HARVEST-Vision: International Workshop on Applications of CV and HPC in Agriculture
Abstract
The rapid growth of computer vision (CV) and artificial intelligence (AI) is reshaping agriculture, offering new approaches to challenges in food security, climate resilience, and sustainability. Scaling these technologies requires bridging core CV research with domain-specific data infrastructures and practical user needs. Key applications include crop and soil monitoring, pest and disease detection, yield forecasting, and resource optimization. Yet, these tasks are hindered by heterogeneous field data, limited labeled datasets—especially in edge environments—and the demand for models that are both scalable and interpretable.Recognizing these challenges, we launched the HARVEST workshop series (the first hosted at 54th International Conference on Parallel Processing in San Diego, CA, supported by the NSF ICICLE AI Institute led by the Ohio State University) to build community and cyberinfrastructure at the intersection of AI, HPC, and agriculture.
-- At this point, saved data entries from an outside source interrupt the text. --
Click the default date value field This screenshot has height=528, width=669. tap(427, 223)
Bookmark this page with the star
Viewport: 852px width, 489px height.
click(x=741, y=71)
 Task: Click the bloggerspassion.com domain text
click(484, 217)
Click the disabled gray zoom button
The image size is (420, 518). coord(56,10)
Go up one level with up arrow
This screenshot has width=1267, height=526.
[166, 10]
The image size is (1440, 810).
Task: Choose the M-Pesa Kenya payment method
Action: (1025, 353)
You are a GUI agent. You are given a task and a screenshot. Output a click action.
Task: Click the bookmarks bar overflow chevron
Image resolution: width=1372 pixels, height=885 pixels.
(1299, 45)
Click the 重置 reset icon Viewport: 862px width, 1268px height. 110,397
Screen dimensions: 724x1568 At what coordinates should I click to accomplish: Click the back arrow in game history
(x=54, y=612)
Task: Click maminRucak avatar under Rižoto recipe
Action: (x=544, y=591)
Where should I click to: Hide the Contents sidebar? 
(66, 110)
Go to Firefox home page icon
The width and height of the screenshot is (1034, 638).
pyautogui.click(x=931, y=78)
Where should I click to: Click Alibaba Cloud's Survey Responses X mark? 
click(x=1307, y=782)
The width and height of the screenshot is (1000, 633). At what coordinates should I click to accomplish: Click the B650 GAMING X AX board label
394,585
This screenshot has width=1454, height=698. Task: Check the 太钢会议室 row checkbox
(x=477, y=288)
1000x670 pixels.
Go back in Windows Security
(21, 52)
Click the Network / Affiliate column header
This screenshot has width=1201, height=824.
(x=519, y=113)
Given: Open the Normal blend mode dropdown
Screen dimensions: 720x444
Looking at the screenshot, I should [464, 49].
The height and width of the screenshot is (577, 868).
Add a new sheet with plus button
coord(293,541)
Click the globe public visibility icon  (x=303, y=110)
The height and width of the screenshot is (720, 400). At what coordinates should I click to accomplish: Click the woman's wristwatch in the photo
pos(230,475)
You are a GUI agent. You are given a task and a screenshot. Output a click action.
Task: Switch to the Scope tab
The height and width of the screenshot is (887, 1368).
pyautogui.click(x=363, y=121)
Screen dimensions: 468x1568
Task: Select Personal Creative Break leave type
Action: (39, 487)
The event showcased high-profile keynote speakers, and engaged around 30 participants from academia, national labs, and industry. Our agenda included technical talks, panels, and hands-on demonstrations. Through a partnership with NSF AI Institutes Virtual Organization, we were able to secure travel awards for 12 rising academic researchers, many of whom are now part of a growing expert network community of computer scientists and agricultural experts.Bringing this momentum to WACV, our HARVEST-Vision workshop directly aligns with the community’s focus on impactful real-world CV: agricultural cyberinfrastructure is an urgent, societally relevant application space for advances in robust perception, domain adaptation, scalable datasets, and explainable, deployable AI. By fostering interdisciplinary collaborations, catalyzing new datasets, benchmarks, and reproducible pipelines, and supporting diversity via travel awards, our workshop will expand WACV’s reach, accelerating knowledge transfer and enabling high-impact computer vision research for agriculture and beyond.